Requests -
a: List every count number named in the excerpt on weighing aggravating and mitigating factors.
b: Repeat the passage of the excerpt on weighing aggravating and mitigating factors between "1. That the" and "849 (emphasis added).", inclusive.
━━━━━ Supplied text
B. Weighing of aggravating and mitigating factors

Isom next contends the trial court improperly instructed the jury during the penalty phase of the proceedings. According to Isom the trial court erred in reading to the jury Instruction No. 8 because it did not instruct the jury that it must find that the aggravating circumstance outweighed the mitigating circumstances beyond a reasonable doubt in order to recommend a sentence of death. Essentially, this argument amounts to a claim that the trial court's instruction was not a correct statement of the law. Instruction No. 8 reads as follows:

You may recommend the sentence of death or life imprisonment without parole only if you unanimously find:

1. That the State of Indiana has proven beyond a reasonable doubt that the charged aggravating circumstance exists as to each count in Counts VIII, IX and X


2. That any mitigating circumstance or circumstances that exist are outweighed by the charged and proven aggravating circumstance .

App. at 849 (emphasis added).

During the instruction conference preceding the penalty phase of trial, defense counsel objected to the emphasized portion of this tendered instruction. Isom claims that this instruction is not a correct statement of the law because the latter sentence should read, " [t]he aggravating circumstance must outweigh the mitigating circumstance or circumstances beyond a reasonable doubt." Br. of Appellant at 19 (emphasis added) (footnote omitted) (alteration in original).
━━━━━━━━━━
━━━━━ Dataset content
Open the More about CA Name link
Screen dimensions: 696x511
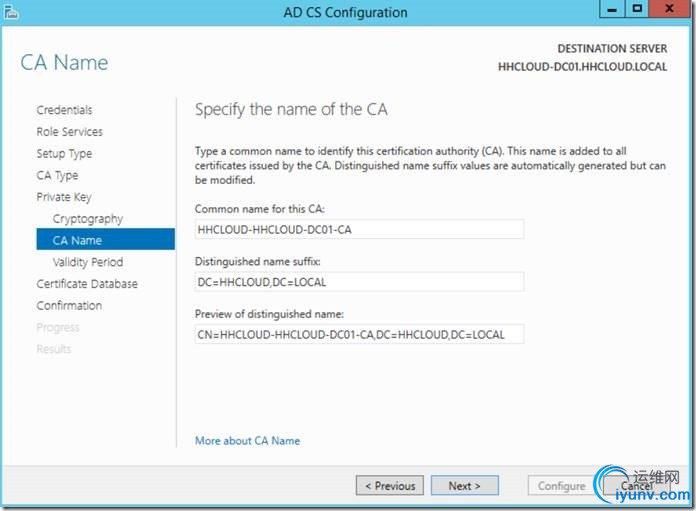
━━━━━━━━━━
Solutions -
a: VIII, IX, X

b:
1. That the State of Indiana has proven beyond a reasonable doubt that the charged aggravating circumstance exists as to each count in Counts VIII, IX and X


2. That any mitigating circumstance or circumstances that exist are outweighed by the charged and proven aggravating circumstance .

App. at 849 (emphasis added).